La fin du livre est très belle. Un soleil magnifique montait sur les étangs, enchâssant la Victorine d’un écrin de lumière d’or. Une sorte d’apothéose de l’amitié, de cette « famille adoptive » qui réunit autour de Samir trois personnes qui ont chacune un deuil à surmonter, Marc la mort de son père, M.Verstraete celle de sa femme, Céline le renoncement à une mère présente. A Samir il ne manquait personne, il est de ce groupe amical le gardien discret et vigilant.
En sauvant Marc, Samir se sauve lui-même. Héros de la cité après avoir été jugé snob parce qu’un temps il semblait trahir les copains.
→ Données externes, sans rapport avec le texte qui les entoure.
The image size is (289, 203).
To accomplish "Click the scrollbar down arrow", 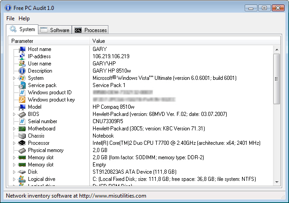I will (x=277, y=182).
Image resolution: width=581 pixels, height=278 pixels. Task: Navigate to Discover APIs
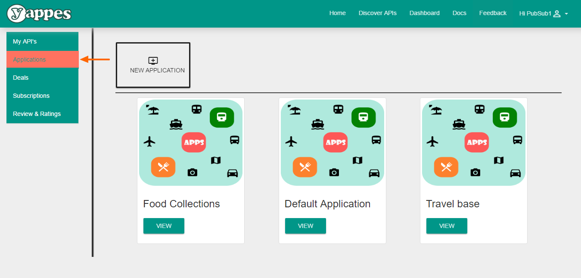(377, 13)
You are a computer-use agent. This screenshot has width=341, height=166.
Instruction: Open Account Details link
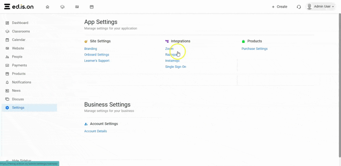[x=95, y=131]
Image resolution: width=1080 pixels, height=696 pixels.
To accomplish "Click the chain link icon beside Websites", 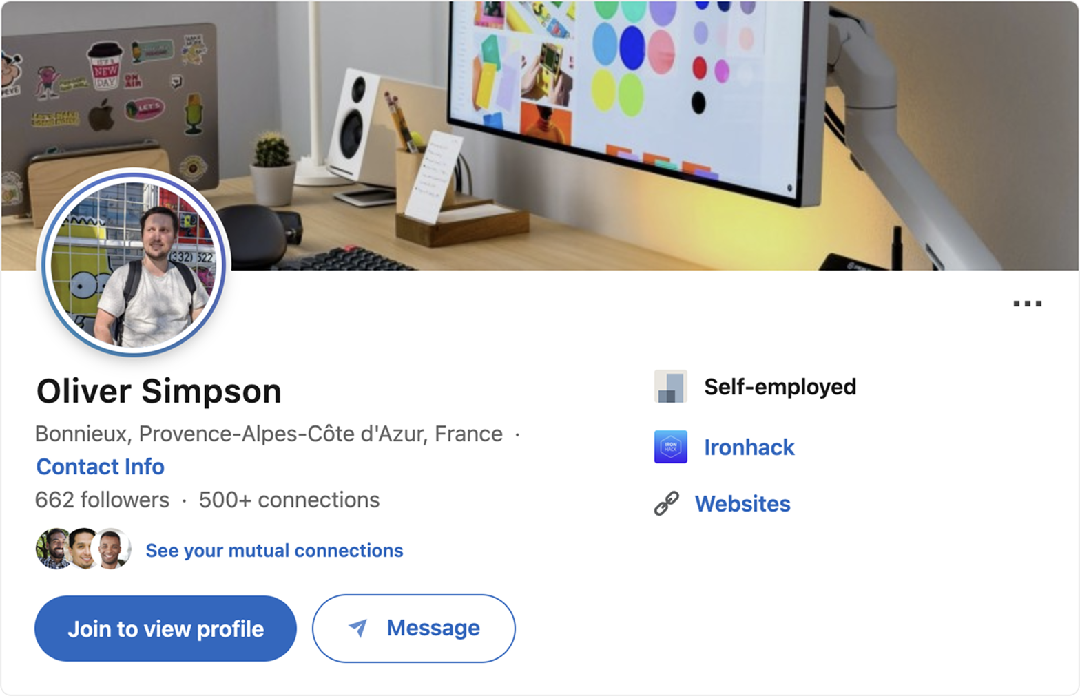I will (666, 504).
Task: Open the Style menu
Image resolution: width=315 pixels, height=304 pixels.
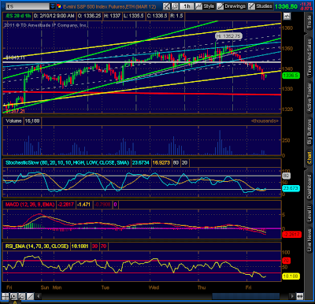Action: pyautogui.click(x=206, y=6)
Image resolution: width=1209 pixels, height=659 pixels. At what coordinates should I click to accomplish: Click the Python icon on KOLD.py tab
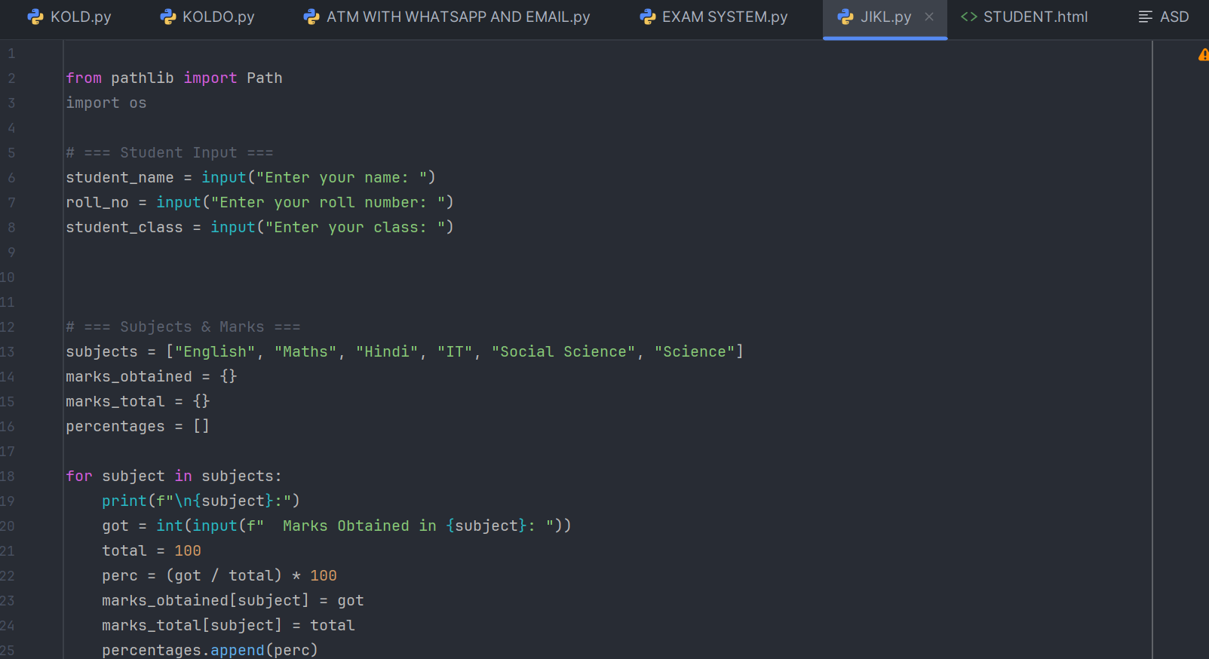tap(35, 17)
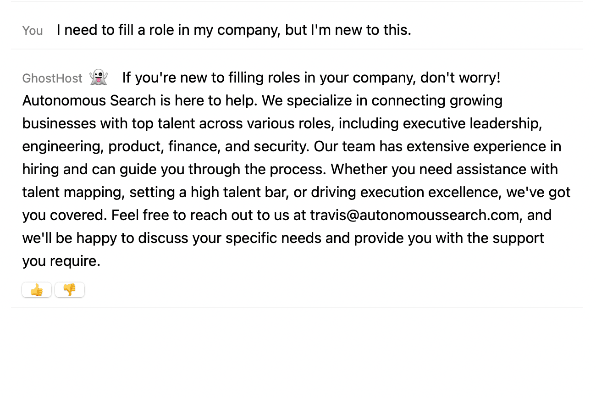Click the GhostHost sender name

[x=52, y=78]
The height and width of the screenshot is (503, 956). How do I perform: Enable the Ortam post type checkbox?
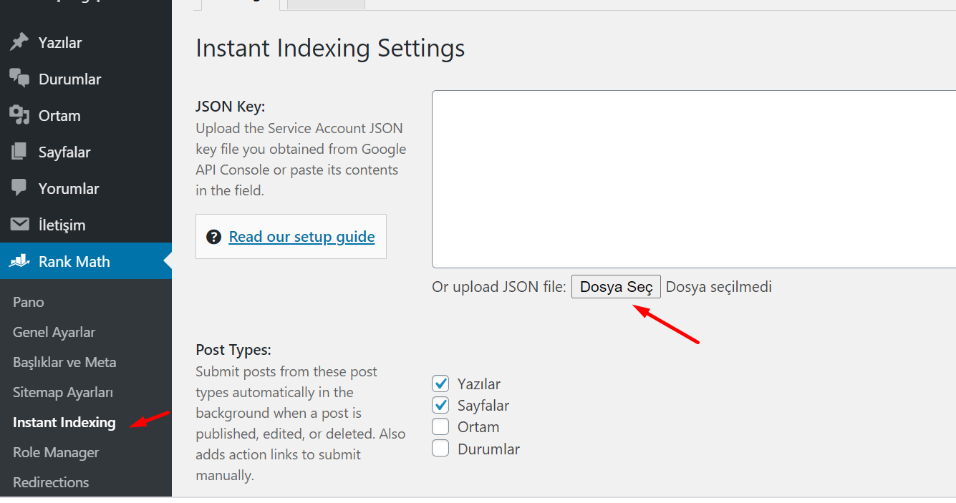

En même temps mûr pour s’ouvrir à autre chose, à un autre monde, à ne pas rester enfermé là où il est né. Une belle échappée vers la mer et un ciel rempli d’oiseaux !
En conclusion, un roman court (cinq chapitres), une jolie illustration de couverture qui dit déjà beaucoup de choses. Le portrait d’un garçon sensible, attachant, qui finit par se trouver en profonde adéquation avec son « destin ». Un grand optimisme qui fait du livre quelque chose de lumineux et d’apaisé.
On n’est jamais tout seul dans un quartier est la devise de cette série écrite par Marie Desplechin.